> **Passage**:
## begin

Norman and his friend Henry are on holiday in Lusk - on a dull day they wander into a church, and have to make conversation with an even duller verger. On the spur of the moment, Norman says he has a shared acquaintance with the parish's old vicar - and that acquaintance is one Miss Hargreaves. She's nearly ninety, carries a hip flask, bath and cockatoo with her everywhere, not to mention Sarah the dog. Continuing the joke, they send a letter to her supposed hotel, asking if she'd like to come and stay. When Miss Constance Hargreaves arrives on a train, Norman has some explaining to do, and the strange occurences are just beginning...
She does rather wreak havoc on Norman, his family, and his village - but never purposefully. She is firm, "abominates fuss" but wants everything just-so - at the same time, she views Norman as a dear friend (who should never be left out of her sight) and cannot understand why their friendship is sometimes soured.

## end

> **Written instruction**:
Answer these from the passage about Miss Hargreaves:
(a) In what place are Norman and Henry on holiday?
(b) How old is Miss Hargreaves said to be?
(c) What does Miss Hargreaves say she abominates?
The data that follows was drawn from a separate source.

Lines of data:
## begin

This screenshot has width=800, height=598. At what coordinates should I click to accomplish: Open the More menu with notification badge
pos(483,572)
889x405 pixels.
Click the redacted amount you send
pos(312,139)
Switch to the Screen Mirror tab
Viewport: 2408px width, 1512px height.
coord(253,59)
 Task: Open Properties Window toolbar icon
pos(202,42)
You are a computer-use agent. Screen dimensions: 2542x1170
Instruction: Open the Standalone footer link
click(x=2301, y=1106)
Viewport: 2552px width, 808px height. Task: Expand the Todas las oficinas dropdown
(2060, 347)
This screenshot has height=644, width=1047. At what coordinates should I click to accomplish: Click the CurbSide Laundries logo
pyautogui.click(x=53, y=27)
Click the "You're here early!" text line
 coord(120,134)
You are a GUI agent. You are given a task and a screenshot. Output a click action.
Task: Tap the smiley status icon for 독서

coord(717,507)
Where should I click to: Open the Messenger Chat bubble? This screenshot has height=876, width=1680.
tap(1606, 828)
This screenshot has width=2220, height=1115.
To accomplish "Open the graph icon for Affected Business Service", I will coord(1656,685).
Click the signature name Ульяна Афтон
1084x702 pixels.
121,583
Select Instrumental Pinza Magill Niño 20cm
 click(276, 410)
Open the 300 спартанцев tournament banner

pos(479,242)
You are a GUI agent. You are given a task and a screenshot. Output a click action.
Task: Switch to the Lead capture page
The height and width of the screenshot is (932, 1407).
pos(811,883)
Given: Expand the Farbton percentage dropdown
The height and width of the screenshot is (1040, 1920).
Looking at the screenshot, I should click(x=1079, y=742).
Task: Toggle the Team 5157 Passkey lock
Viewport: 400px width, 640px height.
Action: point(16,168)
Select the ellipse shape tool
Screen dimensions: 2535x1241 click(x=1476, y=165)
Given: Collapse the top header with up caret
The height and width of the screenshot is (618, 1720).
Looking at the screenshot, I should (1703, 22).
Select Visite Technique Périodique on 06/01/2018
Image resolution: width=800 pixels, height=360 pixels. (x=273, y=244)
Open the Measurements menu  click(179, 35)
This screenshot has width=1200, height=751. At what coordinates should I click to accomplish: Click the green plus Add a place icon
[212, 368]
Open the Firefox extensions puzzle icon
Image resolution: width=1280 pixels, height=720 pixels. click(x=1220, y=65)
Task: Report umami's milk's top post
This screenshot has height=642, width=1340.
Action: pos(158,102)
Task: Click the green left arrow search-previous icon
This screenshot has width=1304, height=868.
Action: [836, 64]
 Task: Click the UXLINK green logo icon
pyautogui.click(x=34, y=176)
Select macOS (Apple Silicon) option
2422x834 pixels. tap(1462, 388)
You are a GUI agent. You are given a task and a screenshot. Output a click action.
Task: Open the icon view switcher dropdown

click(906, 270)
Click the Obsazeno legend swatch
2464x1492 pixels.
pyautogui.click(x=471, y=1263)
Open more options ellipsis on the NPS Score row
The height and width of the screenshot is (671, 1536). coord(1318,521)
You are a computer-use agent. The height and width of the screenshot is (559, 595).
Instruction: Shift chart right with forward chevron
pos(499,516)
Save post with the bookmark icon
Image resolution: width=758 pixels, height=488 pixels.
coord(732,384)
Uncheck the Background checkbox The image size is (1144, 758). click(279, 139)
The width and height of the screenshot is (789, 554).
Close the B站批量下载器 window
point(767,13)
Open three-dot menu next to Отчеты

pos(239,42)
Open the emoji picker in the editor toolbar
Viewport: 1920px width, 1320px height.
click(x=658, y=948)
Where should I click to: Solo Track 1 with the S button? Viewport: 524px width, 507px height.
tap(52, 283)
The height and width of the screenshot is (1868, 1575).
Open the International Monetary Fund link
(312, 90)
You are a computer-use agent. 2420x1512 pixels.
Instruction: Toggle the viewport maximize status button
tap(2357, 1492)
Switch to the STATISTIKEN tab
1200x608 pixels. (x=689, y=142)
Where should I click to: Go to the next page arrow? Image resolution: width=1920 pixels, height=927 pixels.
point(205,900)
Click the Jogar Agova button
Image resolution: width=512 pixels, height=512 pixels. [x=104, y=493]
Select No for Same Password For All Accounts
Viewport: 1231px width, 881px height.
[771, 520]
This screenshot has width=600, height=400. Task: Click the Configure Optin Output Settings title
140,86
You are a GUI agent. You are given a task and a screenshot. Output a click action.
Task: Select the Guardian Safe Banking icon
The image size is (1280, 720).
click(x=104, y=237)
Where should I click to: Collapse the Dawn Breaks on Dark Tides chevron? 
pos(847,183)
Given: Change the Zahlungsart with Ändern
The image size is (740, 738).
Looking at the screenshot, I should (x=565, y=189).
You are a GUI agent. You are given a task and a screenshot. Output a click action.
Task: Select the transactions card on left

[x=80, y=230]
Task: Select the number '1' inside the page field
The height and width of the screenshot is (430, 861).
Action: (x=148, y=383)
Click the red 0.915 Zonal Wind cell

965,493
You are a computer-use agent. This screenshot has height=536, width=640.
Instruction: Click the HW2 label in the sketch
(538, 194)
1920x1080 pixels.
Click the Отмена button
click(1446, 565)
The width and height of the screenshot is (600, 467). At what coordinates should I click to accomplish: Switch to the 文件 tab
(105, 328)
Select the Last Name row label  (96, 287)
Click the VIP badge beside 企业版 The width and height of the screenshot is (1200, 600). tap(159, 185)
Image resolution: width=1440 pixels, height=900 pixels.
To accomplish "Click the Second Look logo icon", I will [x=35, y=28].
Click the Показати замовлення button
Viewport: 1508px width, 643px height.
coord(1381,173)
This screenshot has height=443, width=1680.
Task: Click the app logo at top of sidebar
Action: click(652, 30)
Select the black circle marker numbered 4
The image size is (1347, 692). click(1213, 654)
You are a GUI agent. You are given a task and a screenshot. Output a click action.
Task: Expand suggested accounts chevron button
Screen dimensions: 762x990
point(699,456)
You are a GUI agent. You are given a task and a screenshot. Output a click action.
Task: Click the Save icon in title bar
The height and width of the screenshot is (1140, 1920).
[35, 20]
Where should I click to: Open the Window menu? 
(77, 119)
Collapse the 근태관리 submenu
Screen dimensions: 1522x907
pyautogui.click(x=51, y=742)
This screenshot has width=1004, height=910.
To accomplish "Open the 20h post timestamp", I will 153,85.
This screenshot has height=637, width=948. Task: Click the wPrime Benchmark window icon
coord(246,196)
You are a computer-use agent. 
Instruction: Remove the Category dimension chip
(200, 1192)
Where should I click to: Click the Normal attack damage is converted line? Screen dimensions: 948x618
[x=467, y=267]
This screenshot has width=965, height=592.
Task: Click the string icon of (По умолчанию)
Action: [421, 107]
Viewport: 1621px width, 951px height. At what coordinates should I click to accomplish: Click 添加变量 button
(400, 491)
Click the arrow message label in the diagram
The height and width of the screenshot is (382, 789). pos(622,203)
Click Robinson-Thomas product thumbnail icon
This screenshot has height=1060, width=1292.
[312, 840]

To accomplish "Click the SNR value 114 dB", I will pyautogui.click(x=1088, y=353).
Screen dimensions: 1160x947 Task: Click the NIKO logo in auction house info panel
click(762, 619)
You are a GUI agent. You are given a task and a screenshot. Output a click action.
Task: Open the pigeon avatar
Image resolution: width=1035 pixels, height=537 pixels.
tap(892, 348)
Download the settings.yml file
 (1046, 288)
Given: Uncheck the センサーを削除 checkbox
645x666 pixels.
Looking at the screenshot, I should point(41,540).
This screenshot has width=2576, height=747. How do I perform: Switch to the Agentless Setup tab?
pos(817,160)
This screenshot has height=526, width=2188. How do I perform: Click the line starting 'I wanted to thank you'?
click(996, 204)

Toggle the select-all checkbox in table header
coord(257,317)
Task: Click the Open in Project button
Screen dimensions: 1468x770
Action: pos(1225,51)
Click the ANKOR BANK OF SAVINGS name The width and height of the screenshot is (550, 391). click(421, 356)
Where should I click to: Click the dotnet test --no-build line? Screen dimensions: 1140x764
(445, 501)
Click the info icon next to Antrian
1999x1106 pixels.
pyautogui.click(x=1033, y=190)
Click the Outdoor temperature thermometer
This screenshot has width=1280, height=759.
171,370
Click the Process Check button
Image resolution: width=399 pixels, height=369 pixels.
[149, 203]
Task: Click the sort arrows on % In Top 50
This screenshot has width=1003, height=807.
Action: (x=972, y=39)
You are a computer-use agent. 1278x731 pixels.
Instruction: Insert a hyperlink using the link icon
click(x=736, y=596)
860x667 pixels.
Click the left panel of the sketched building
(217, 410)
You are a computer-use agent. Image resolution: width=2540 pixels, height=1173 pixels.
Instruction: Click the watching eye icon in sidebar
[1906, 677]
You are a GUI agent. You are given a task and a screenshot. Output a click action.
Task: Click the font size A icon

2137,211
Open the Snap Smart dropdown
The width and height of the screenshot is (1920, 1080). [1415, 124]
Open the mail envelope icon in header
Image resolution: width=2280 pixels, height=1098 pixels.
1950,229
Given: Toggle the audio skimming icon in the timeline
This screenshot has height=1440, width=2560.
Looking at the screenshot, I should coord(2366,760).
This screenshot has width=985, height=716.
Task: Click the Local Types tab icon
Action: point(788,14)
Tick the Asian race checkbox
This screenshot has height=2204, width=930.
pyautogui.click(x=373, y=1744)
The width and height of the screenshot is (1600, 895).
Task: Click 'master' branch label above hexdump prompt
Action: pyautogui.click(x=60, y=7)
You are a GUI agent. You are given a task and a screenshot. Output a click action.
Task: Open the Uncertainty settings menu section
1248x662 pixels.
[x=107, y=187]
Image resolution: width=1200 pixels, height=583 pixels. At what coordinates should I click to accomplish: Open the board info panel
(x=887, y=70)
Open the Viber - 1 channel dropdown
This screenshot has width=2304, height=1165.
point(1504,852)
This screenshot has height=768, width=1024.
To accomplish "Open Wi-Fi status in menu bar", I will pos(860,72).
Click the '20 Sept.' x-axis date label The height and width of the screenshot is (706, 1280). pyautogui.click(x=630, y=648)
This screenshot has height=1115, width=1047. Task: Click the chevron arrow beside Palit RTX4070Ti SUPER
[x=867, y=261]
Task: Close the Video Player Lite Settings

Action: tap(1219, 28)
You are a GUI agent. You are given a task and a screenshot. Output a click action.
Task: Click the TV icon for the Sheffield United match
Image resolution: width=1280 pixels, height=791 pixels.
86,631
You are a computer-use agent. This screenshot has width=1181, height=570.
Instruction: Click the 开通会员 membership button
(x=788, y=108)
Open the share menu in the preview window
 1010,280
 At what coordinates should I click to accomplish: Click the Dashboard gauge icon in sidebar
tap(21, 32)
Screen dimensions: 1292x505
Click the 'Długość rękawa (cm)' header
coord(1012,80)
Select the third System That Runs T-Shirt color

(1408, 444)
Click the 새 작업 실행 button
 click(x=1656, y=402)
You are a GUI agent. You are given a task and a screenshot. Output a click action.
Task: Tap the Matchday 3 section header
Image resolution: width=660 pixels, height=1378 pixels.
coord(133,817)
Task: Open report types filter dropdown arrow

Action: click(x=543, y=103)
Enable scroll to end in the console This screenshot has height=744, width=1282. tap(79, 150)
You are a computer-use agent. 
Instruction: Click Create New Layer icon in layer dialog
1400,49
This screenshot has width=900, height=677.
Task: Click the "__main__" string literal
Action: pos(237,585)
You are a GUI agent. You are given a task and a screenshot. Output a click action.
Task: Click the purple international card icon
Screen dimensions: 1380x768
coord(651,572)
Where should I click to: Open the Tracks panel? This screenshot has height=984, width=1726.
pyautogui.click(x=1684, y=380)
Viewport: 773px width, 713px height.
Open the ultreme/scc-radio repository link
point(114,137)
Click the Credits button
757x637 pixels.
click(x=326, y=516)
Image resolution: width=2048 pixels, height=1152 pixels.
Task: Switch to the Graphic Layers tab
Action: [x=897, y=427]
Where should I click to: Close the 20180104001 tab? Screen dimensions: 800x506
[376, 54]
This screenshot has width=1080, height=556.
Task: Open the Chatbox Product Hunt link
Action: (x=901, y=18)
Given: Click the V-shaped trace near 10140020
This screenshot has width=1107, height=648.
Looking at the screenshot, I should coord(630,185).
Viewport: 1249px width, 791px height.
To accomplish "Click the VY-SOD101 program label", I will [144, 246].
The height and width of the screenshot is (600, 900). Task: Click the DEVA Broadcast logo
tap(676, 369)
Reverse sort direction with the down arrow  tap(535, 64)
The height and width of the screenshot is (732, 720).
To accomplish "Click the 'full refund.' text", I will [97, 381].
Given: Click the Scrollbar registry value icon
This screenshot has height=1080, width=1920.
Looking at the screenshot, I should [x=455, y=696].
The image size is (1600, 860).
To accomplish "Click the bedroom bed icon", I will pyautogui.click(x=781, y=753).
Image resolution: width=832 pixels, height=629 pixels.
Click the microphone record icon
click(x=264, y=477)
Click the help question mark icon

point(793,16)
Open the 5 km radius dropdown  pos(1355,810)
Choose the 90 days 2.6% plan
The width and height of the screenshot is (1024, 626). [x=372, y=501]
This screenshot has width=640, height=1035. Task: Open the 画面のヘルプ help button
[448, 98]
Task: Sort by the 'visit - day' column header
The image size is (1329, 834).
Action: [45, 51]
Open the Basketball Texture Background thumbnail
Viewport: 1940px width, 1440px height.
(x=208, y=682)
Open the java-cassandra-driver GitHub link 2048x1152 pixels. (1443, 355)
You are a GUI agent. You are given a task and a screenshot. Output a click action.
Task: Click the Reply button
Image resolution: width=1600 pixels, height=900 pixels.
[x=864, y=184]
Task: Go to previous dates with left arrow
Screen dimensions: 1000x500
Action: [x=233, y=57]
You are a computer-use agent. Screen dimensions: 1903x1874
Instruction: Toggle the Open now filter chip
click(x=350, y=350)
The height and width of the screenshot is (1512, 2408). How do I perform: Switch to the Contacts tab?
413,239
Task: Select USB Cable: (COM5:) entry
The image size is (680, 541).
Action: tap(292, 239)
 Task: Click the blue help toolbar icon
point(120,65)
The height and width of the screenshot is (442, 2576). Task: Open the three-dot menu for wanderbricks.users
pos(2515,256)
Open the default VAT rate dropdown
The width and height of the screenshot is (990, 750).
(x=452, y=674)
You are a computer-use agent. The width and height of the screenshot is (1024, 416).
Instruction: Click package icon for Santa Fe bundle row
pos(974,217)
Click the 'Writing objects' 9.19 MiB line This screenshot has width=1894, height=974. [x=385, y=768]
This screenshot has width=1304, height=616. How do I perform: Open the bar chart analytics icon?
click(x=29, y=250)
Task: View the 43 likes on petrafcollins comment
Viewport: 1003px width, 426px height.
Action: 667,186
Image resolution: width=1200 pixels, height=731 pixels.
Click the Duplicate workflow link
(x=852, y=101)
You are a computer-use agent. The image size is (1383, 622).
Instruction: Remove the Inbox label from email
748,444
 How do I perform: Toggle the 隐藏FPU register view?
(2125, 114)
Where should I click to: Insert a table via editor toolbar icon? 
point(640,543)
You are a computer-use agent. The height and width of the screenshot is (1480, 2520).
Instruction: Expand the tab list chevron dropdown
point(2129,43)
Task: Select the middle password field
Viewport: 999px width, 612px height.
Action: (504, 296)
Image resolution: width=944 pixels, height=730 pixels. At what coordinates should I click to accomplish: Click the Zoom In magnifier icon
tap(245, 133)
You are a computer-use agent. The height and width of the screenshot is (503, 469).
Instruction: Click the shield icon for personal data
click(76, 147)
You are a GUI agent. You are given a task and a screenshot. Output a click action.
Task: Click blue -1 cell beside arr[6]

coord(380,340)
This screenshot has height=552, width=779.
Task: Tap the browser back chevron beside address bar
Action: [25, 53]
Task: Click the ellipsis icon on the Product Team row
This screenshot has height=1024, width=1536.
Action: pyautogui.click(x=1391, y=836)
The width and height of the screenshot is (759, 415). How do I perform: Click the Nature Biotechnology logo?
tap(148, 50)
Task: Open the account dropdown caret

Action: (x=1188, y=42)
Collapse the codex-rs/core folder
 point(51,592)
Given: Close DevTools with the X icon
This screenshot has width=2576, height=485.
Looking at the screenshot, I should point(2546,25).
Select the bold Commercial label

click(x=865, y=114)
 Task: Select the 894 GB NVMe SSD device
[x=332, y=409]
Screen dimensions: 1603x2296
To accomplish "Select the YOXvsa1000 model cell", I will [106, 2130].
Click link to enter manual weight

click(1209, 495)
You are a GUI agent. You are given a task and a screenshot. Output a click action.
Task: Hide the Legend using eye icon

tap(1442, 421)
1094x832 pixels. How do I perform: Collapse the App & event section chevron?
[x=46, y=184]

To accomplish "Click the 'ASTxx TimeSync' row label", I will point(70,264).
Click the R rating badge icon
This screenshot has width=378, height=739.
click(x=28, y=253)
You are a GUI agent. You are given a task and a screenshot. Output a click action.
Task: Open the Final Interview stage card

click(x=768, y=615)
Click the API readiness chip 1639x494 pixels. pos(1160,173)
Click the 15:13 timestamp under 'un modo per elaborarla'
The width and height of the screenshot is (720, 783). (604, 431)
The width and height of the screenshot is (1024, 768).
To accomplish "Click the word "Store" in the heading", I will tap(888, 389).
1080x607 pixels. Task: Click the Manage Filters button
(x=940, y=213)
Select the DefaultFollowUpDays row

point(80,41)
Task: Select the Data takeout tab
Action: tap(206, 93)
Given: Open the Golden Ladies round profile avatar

## end

> **Full response**:
(a) Lusk
(b) Nearly ninety
(c) Fuss